%%
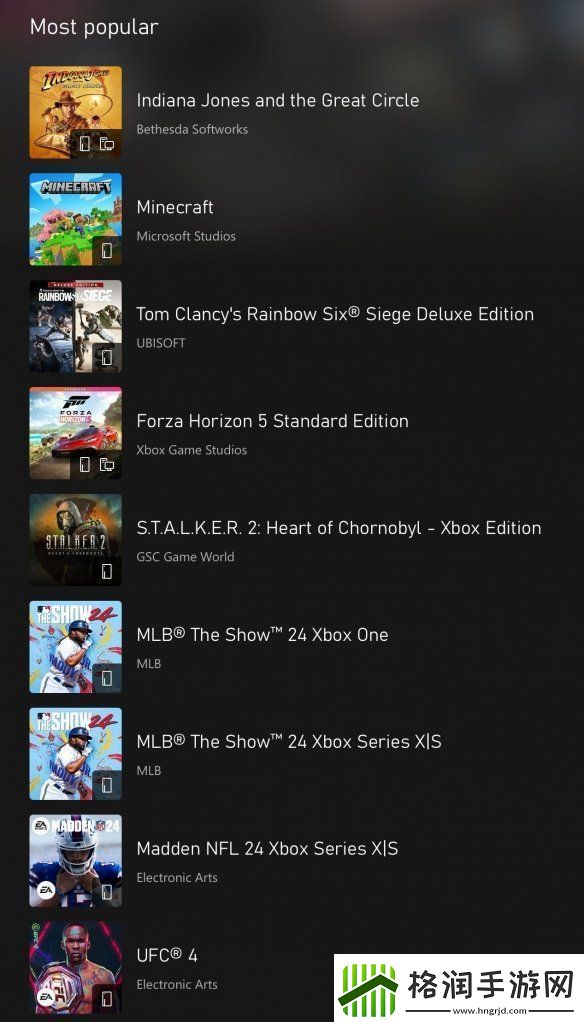584x1022 pixels.
Task: Select S.T.A.L.K.E.R. 2: Heart of Chornobyl title
Action: coord(339,528)
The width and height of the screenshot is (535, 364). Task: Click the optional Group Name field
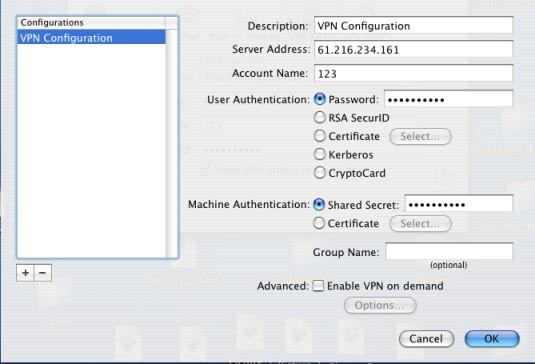pyautogui.click(x=449, y=251)
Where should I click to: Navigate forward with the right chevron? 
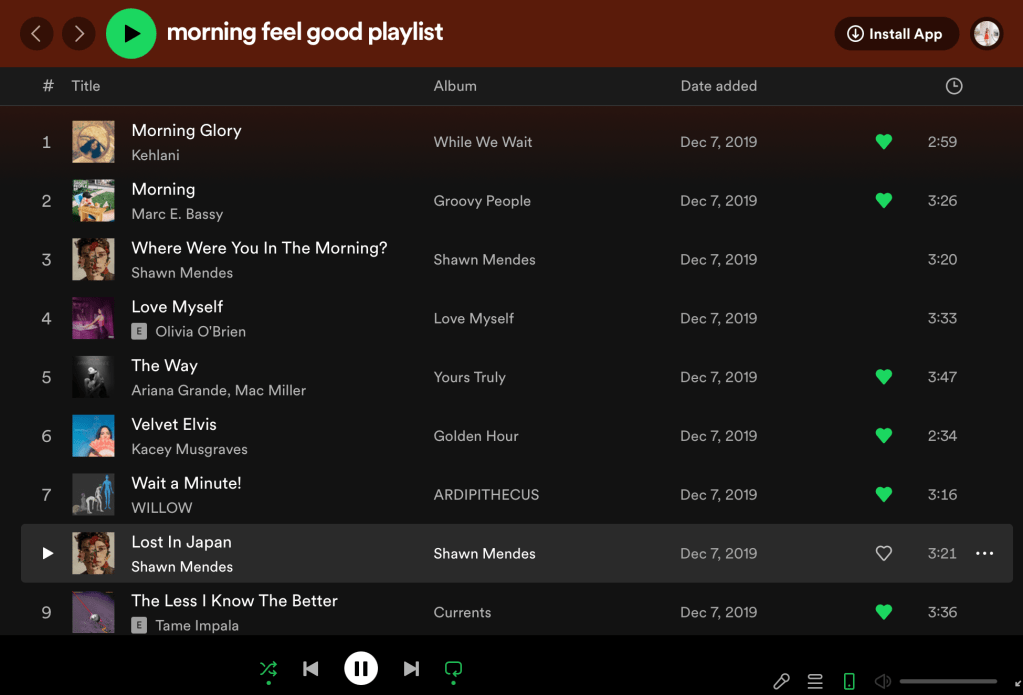pyautogui.click(x=78, y=33)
%%
## [STATED PROBLEM]
Rewrite all of the data above, replacing "Group Name" with "Team Name" and keeping everything else unchanged. Omit the pictures from the output.

## [OUTPUT BELOW]
584x1022 pixels.
Task: Select S.T.A.L.K.E.R. 2: Heart of Chornobyl title
Action: coord(339,528)
The width and height of the screenshot is (535, 364). Task: Click the optional Team Name field
pyautogui.click(x=449, y=251)
Where should I click to: Navigate forward with the right chevron? 
pyautogui.click(x=78, y=33)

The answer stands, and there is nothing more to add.